It's been hard to escape the narrative of the coal miner over the last year. President Trump talks a lot about putting coal miners back to work, and he's rolled back Obama-era regulations aimed at doing just that.
But setting narratives aside, the numbers show coal is declining. Natural gas is cheaper to use to make electricity. And many of the people who have done this work don't see much of a future for themselves in coal.
Gary Bentley is one of those people. He was born and raised in the small coal mining town of Whitesburg, Kentucky. Straight out of high school, he went underground into the Appalachian coal mines.
"My original plans were not to work underground, it was to go to college," said Bentley, who's written a series of articles about coal mining called "In the Black." "I actually wanted to work in education. But then, of course, being 18 or 19 years old and earning $70,000 a year, I kind of got suckered into the industry and ended up staying."
Bentley said there are other reasons people choose to work as coal miners. He worked with someone who used to be a college professor, for example, who realized he would make better money and be closer to his family by working in the mines.
"It's not always about either not being able to do something else or not knowing how to, it's about being close to family. And when [mining's] the only option you have, that's what you do."
There are about 51,000 coal mining jobs left in the U.S.; in 1985, there were 178,000. But in regions like eastern Kentucky, there's a real lack of viable alternatives that pay living wages.

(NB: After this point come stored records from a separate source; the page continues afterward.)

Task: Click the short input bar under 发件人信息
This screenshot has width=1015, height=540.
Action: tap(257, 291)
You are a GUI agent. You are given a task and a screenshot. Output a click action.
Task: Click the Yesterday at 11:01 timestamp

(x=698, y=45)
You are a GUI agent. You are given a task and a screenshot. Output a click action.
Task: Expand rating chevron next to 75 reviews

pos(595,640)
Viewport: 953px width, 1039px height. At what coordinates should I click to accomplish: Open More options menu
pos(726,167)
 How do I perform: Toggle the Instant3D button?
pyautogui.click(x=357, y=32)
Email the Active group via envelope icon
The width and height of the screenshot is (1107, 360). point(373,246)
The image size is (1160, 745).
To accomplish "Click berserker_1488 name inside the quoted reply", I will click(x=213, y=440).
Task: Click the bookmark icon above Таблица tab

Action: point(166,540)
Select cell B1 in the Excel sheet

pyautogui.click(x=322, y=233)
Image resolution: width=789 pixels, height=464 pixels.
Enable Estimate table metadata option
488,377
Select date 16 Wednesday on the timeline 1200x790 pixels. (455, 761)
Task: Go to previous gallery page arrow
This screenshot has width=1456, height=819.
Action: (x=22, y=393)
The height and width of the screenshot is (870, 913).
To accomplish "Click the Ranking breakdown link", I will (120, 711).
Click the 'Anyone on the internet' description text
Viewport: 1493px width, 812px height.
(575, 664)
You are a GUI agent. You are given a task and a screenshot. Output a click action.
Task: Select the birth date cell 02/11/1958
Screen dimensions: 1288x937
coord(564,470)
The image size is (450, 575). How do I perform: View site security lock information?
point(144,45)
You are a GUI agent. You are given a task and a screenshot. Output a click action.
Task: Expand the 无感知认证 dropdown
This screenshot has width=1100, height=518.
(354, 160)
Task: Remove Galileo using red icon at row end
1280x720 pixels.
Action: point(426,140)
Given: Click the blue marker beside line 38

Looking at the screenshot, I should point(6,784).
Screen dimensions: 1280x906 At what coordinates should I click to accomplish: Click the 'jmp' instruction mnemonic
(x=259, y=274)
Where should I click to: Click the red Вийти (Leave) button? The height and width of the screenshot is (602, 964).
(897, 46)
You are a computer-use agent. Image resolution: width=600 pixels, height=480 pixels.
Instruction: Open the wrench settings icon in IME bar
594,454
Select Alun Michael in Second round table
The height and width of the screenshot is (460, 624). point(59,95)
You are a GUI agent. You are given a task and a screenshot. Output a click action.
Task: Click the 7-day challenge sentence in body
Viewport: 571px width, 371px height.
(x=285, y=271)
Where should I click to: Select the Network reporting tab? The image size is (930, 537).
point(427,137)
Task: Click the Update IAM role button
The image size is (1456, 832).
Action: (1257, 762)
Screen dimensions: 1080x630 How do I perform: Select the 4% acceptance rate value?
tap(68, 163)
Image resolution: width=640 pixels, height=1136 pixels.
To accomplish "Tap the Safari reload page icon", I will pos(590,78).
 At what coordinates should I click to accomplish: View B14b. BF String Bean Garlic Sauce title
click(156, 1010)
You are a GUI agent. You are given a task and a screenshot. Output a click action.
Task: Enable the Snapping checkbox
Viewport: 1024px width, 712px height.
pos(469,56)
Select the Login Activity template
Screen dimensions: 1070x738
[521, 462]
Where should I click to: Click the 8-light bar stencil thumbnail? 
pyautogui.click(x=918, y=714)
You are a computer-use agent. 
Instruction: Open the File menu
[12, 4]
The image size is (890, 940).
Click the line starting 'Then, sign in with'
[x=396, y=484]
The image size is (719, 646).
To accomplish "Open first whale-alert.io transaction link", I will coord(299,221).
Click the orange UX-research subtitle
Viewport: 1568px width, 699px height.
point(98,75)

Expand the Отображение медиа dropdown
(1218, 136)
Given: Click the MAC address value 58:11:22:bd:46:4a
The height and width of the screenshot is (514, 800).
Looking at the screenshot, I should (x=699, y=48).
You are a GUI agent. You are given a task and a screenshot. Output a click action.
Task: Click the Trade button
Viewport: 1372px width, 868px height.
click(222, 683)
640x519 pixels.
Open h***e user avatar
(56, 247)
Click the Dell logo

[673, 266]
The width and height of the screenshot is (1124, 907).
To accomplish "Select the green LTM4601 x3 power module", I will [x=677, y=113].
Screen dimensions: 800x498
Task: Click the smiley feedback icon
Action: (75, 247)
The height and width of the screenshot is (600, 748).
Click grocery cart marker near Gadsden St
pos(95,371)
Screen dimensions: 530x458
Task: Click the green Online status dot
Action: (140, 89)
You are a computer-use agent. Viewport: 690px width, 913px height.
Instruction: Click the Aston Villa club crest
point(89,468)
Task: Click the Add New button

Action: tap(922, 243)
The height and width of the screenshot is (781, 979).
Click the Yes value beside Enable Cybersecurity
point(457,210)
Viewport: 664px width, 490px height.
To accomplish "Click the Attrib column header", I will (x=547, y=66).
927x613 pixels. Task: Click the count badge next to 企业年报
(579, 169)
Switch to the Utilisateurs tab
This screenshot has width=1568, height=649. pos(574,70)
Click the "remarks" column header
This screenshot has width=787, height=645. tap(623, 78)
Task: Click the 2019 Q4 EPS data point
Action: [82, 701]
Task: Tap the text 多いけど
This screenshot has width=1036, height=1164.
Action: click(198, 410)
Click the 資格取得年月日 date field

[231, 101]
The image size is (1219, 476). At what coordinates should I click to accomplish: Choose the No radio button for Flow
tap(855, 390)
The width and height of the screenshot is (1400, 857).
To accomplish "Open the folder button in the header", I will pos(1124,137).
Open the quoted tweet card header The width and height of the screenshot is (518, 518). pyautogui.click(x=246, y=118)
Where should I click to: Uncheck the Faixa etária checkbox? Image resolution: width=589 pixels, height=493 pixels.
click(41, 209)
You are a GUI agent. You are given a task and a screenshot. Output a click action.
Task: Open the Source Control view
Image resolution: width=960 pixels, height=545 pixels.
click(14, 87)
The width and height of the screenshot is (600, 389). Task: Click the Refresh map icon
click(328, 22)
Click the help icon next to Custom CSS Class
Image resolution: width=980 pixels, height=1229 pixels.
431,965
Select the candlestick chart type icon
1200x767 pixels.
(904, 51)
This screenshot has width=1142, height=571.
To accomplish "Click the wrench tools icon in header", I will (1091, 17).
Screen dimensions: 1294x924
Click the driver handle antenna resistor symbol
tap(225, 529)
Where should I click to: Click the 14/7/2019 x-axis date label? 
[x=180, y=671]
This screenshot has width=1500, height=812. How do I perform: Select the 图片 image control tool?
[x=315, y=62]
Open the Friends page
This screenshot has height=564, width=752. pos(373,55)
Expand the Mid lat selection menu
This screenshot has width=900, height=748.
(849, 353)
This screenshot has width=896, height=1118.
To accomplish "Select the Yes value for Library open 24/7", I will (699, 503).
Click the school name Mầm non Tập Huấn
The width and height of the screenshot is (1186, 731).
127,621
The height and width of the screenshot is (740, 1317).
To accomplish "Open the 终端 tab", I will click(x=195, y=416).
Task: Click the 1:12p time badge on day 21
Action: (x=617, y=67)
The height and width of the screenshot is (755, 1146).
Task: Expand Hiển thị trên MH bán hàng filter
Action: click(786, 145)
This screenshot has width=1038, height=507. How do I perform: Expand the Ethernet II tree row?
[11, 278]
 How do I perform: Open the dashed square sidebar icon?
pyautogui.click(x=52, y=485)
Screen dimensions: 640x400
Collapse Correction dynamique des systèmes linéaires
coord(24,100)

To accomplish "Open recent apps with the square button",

Bentley said that nonetheless, the way you hear politicians talk about mining, you'd think it was the biggest industry in the region.
"In 2008, which would have been one of the biggest booms of my mining career as far as the industry itself, coal only made up 4 percent of Kentucky's economy. If you look at the way politics are played around the industry, you'd think that it as the majority of the state's economy. So I do think politicians either romanticize or blow things out of proportion for their own means, because an industry that's only 4 percent of a state's economy shouldn't play as large of a role in the state's politics."
Bentley lost his job in 2013 after 12 years of underground coal mining. He said he chased other mining jobs around Kentucky, but realized the decline in the industry was going to make that more and more difficult.
And ultimately, changes in the energy market were to blame.
"You've got to look at the price of natural gas, which I think was one of the biggest heavy hitters in the change in the industry ... the fact that solar, wind and hydro is now a more affordable option for energy compared to coal."
Bentley also said the export market for U.S. coal is disappearing, with other countries like China and Australia extracting their own coal.
"It's all about profit margin and how to make an extra dollar."
Bentley said the way to get former miners to continue to make their own dollars is to give them new economic opportunities, not to try to resuscitate the coal industry.